Never mind that what is offered by his lapdog Congress is terrible - and terribly radical - legislation. Most of his programs have not been passed, despite a Democrat super-majority in the Senate, simply because the bills are so bad that the American people have risen up to voice their outrage at almost every turn.
It seems that for each budget-busting, job-killing, government-expanding proposal that comes along, the Tea Party movement gains another hundred thousand followers.
So to a man (and woman), Republicans are voting “no,” and when they are not voting “no,” they are voting “HELL no.” Who can blame them? They are accused of blind partisanship, but they are merely listening to their consciences and their constituency – a pretty damned good approach to representative government, I would think.
Voting for a bad bill for the sake of Barack Obama’s definition of unity is just plain wrong, just as it would be wrong to vote for a bad bill to avoid being called an obstructionist.
There was a time, during his campaign and in the early part of his administration, that when the President would make statements that defied credulity, he would get away with it. Not anymore; he exhausted his supply of free passes long ago. He continues to defy credulity, to be sure – but now there is a real-world price that must be paid.
The American public told him as much when given the opportunity in New Jersey, Virginia and Massachusetts.

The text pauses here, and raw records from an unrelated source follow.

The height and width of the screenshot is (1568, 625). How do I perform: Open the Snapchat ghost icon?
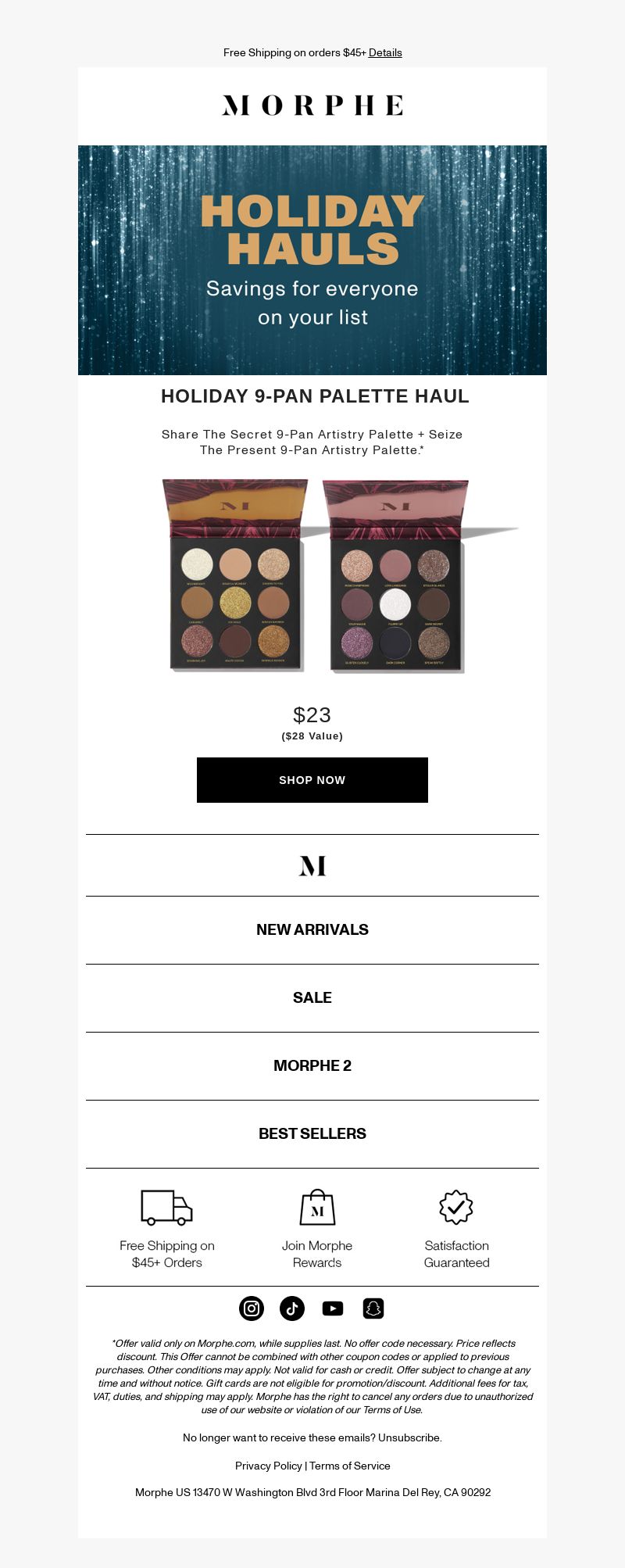pyautogui.click(x=373, y=1308)

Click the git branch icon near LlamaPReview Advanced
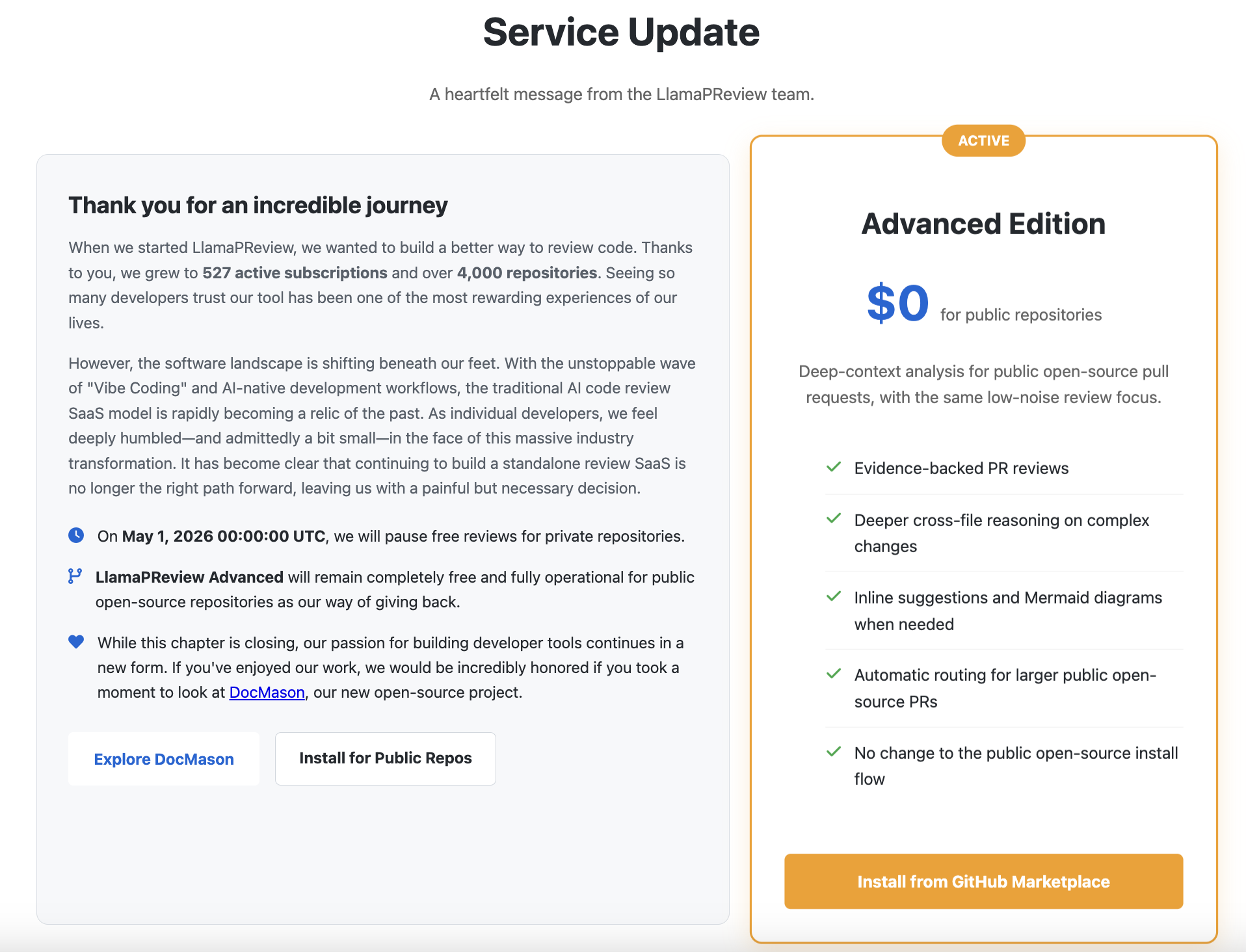point(75,576)
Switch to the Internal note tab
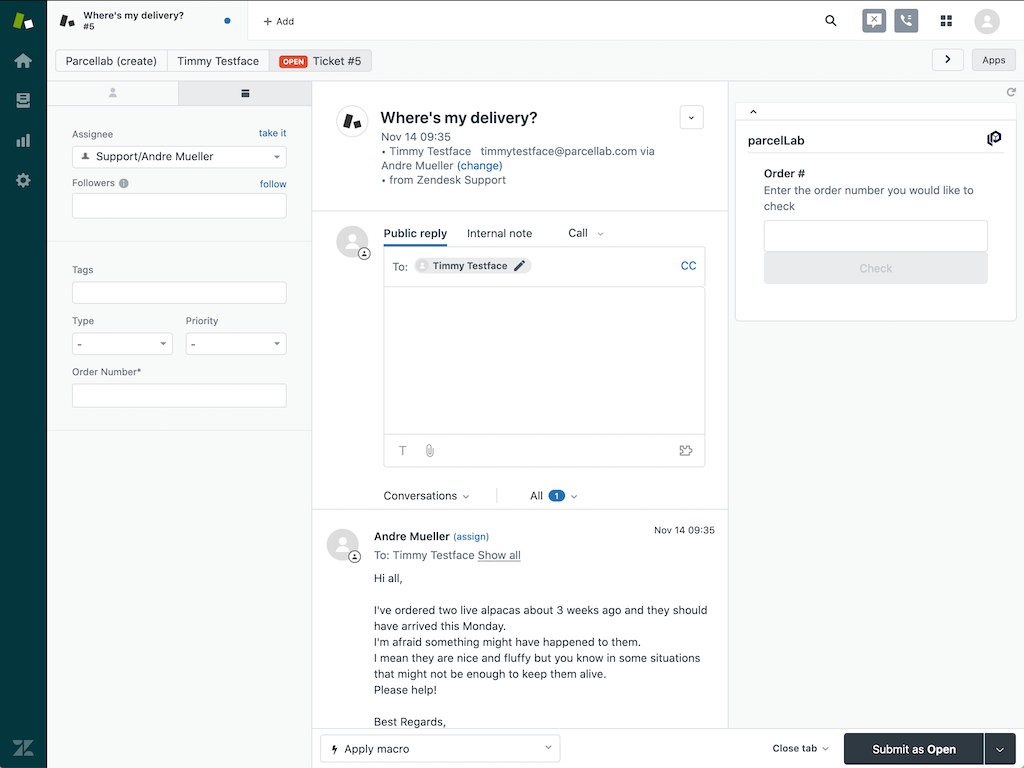 pyautogui.click(x=499, y=234)
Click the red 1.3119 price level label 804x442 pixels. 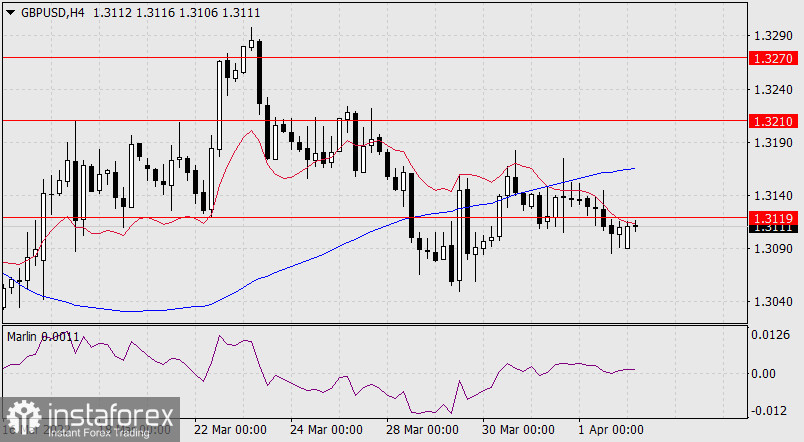pos(774,217)
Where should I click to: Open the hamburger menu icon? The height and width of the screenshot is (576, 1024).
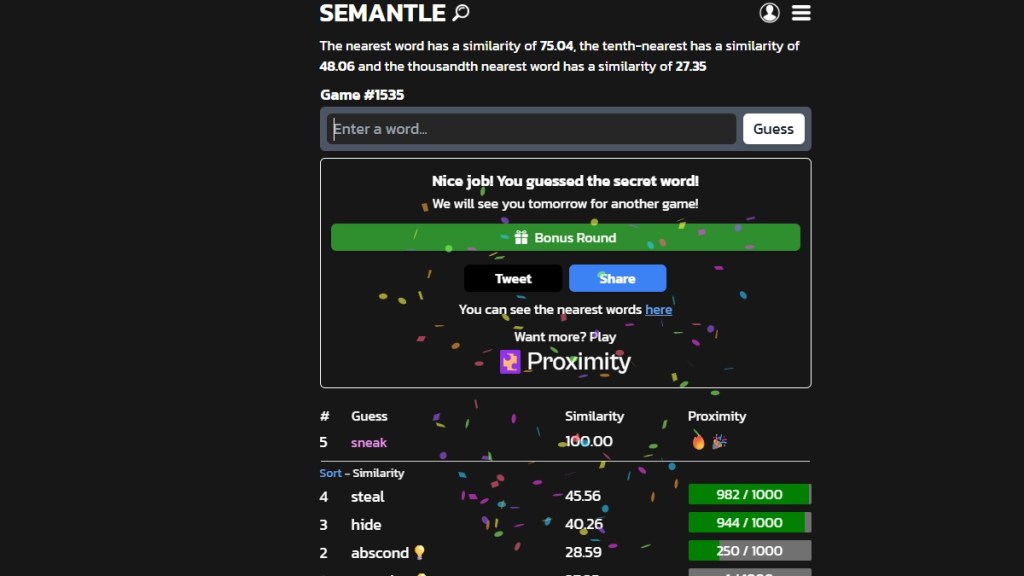tap(801, 13)
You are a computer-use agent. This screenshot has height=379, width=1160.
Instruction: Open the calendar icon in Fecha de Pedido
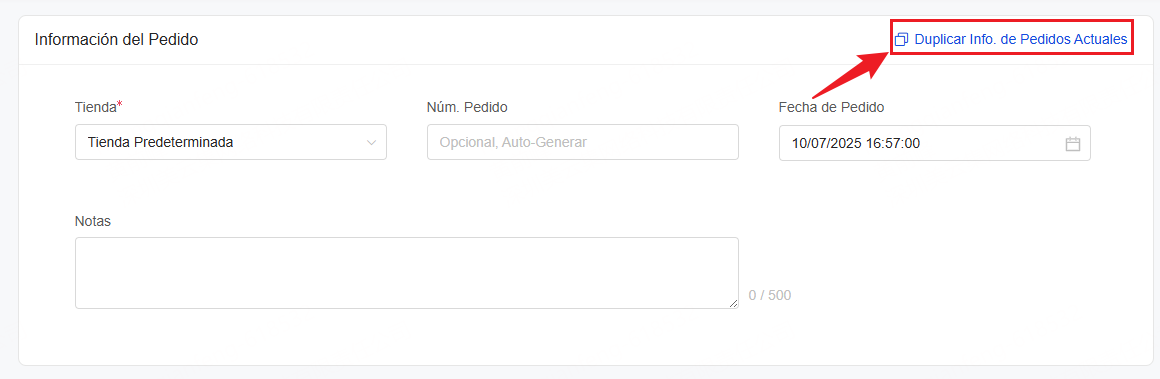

Until now, Barack Obama has had a career in which he never actually had to perform, as one would if running a business, or a town, or an agency. Every “job” he has ever held involved only two things: offering his opinion and running for the next highest office. Now, however, he’s bumped into highest ceiling of them all – there’s nothing else to run for and he’s got to be, for the first time in his adult life, a decision-maker. And also for the first time in his adult life he’s going to be graded on his performance, not his oratorical and campaign skills.
He’s not getting very high marks - and for all the reasons we knew he wasn’t going to: his upbringing was radical and far left, and when he brought those values to the White House, they turned out to be well beyond the threshold that the majority of the American people could find palatable. He’s surrounded himself as President with the same kinds of people he’s surrounded himself with for his entire life: leftist ideologues with no real-world experience.
Obama is now being held accountable by the world’s media for his every decision, and many of those decisions are turning out to be poorly conceived, illogical and strongly driven by partisan politics. Rather than seek the haven of most Presidents – the political center – his hubris caused him to believe that such a shift was unnecessary.
So we find ourselves trying to make sense of oxymoronic policy statements, which is what we get when instead of actually offering a firm and cogent position, he tries in vain to please both the left and the right.
Epic fail. Witness a strategy (and I use the term loosely) in Afghanistan that has us surging, and then pulling out without regard to the result of the surge, a policy I like to call belli interruptus. This is no way to govern, and the people of the United States know it; some admit it more readily than others, but the realization is certainly seeping into the broader American consciousness – Chris Matthews notwithstanding.
Decision-making for the most powerful country in the world cannot be done Chinese-takeout-menu style. One from Column A and one from Column B just isn’t getting it done, and not surprisingly we find ourselves hungry for a new policy a few hours later.
Bit by bit, like a mosaic, a picture of this Administration is slowly coalescing, and it is not a pretty one. Incompetence abounds, sometime on a scale so huge (think Napolitano, Geithner and Holder) that we peer intently at the facts in order to discern some master plan so incredibly intricate that we mere mortals cannot discern it.
But that’s not it, is it? It is just plain incompetence. So when the President calls for a “change in tone,” by which he means that everyone must sing in his key, I have to say no, I don’t think so, Mr. President.
You’re not good for America, and unless you have an epiphany of the highest order, you never will be. And I’ll never stop saying so. Now that you’ve done what no other President in MY lifetime has been able to do – get me up off my butt and behind a keyboard – you’ll have to deal with me until you go away.